[What you have to do]
Can you reproduce the records below, swapping "screenshot" for "screen capture" and changing nothing else? Leave the pictures out of your answer.

[Data entries]
######

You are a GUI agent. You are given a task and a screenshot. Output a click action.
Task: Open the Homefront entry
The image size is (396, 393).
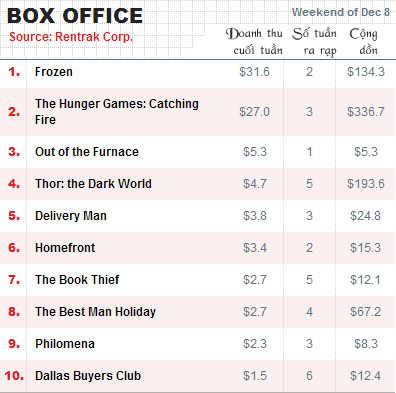pos(65,248)
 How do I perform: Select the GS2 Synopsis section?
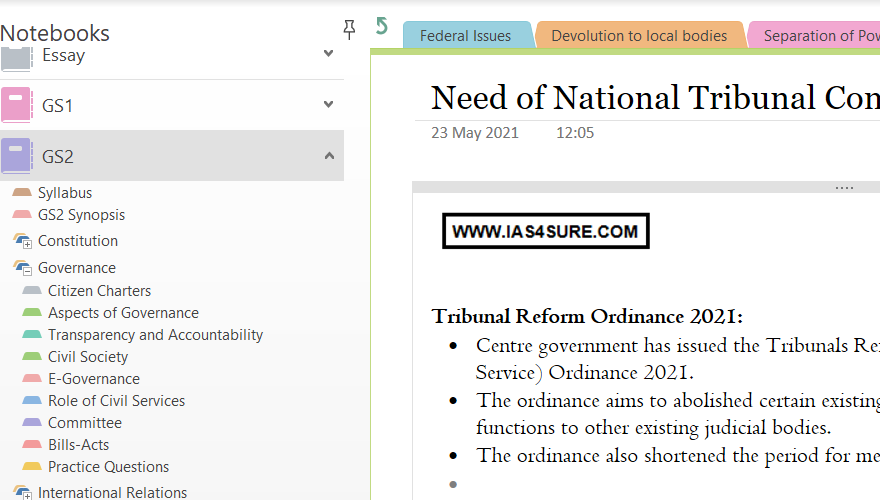81,215
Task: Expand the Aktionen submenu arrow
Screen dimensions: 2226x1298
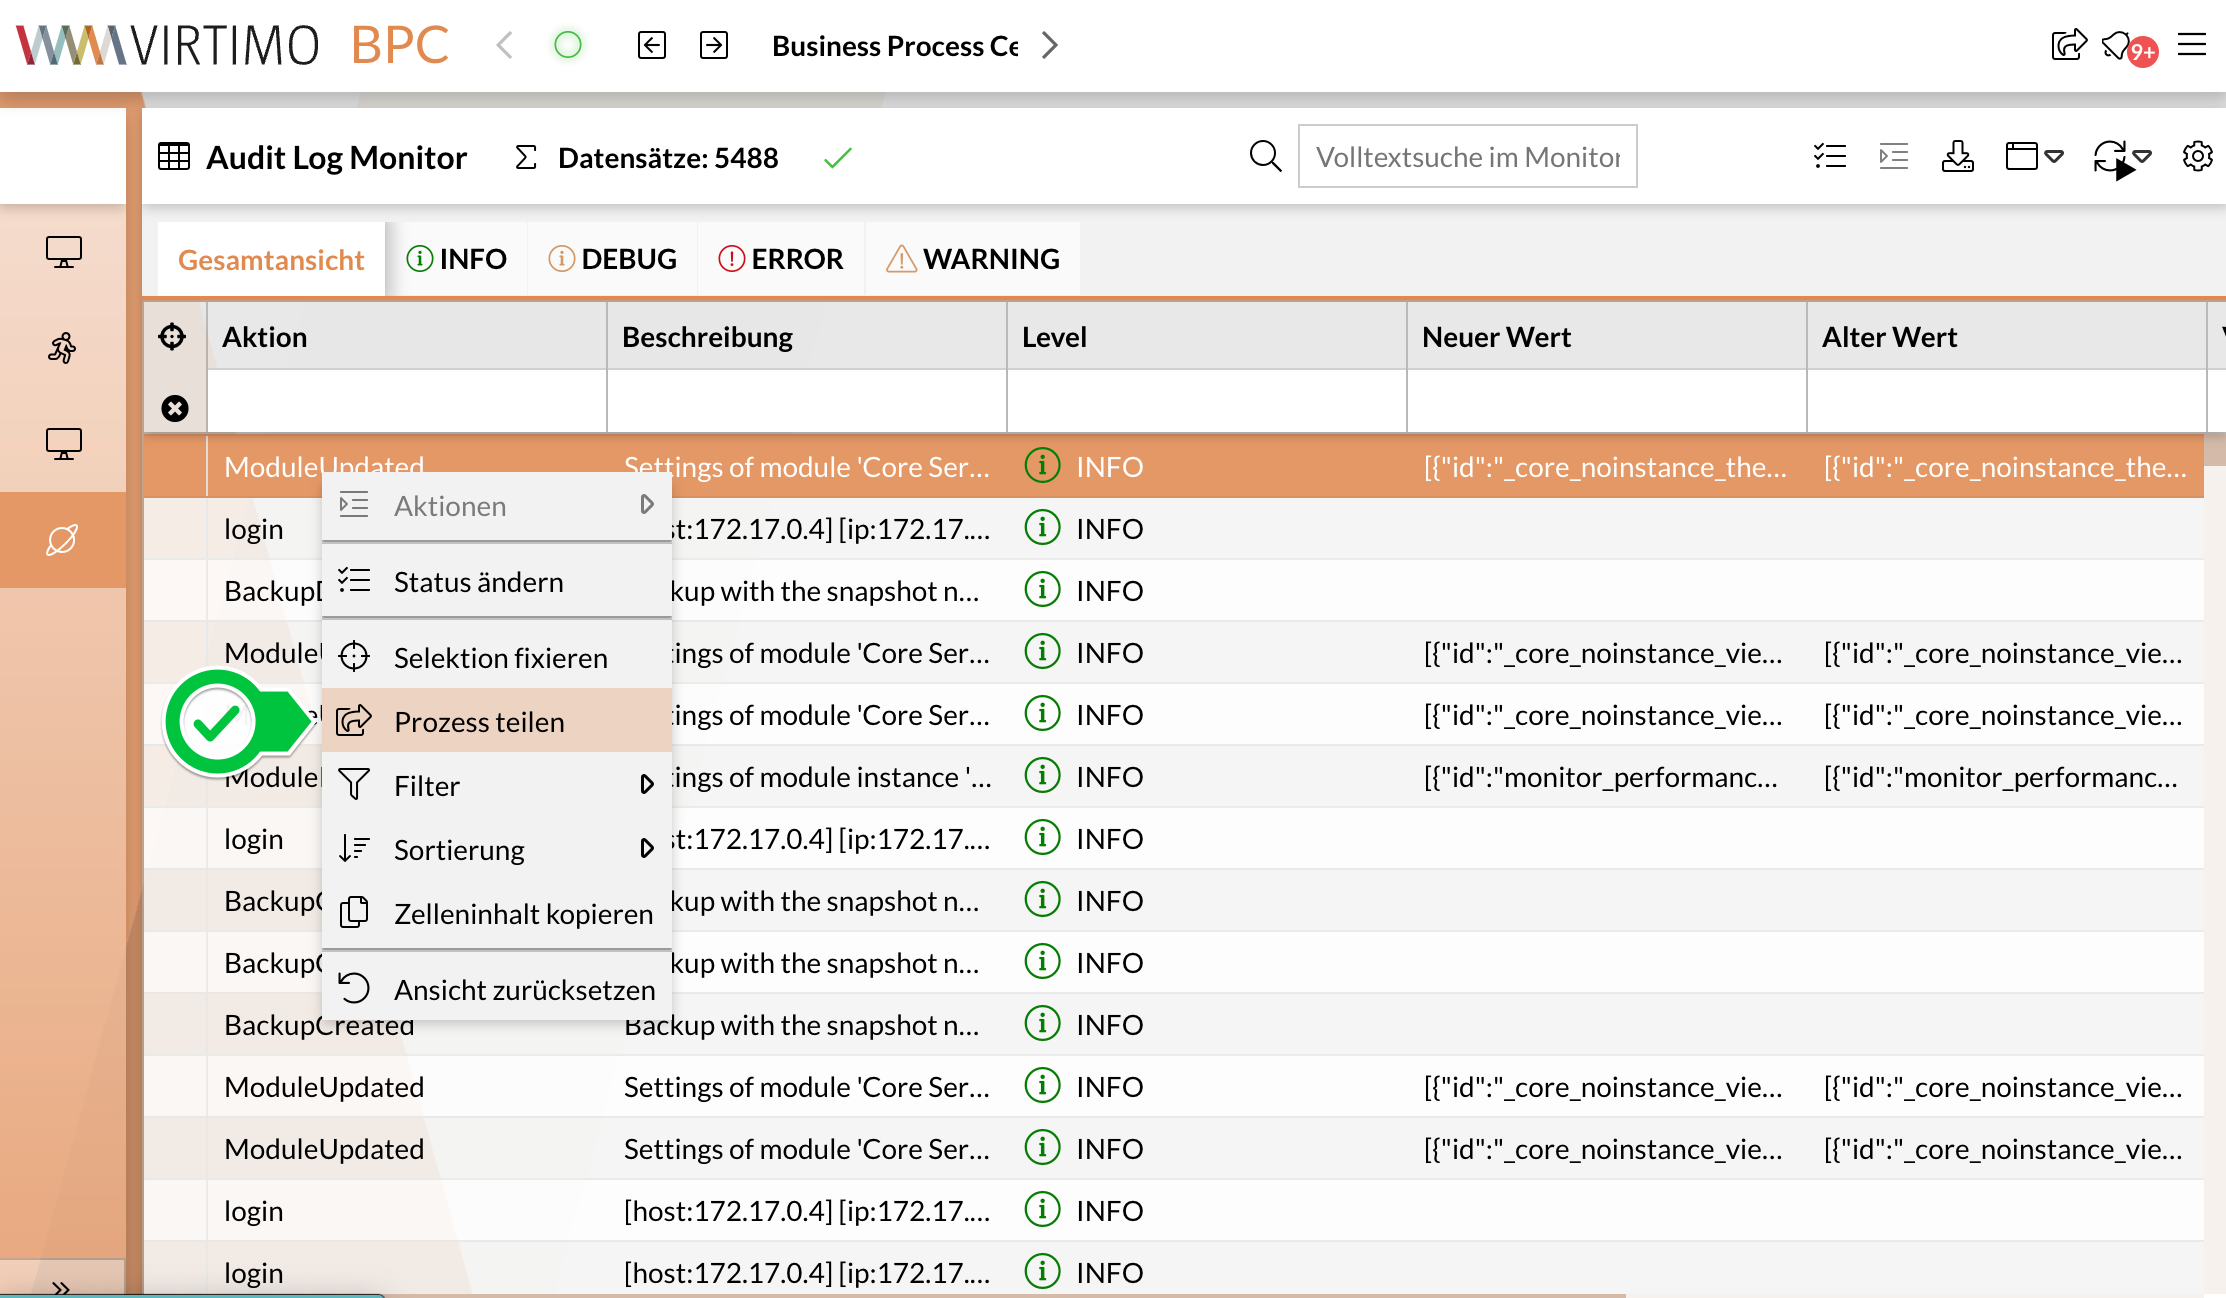Action: [x=649, y=505]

######

[Correct answer]
You are a GUI agent. You are given a task and a screen capture. Output a click action.
Task: Open the Homefront entry
The image size is (396, 393).
pos(65,248)
 How do I perform: Select the GS2 Synopsis section?
81,215
Task: Expand the Aktionen submenu arrow
Screen dimensions: 2226x1298
Action: [x=649, y=505]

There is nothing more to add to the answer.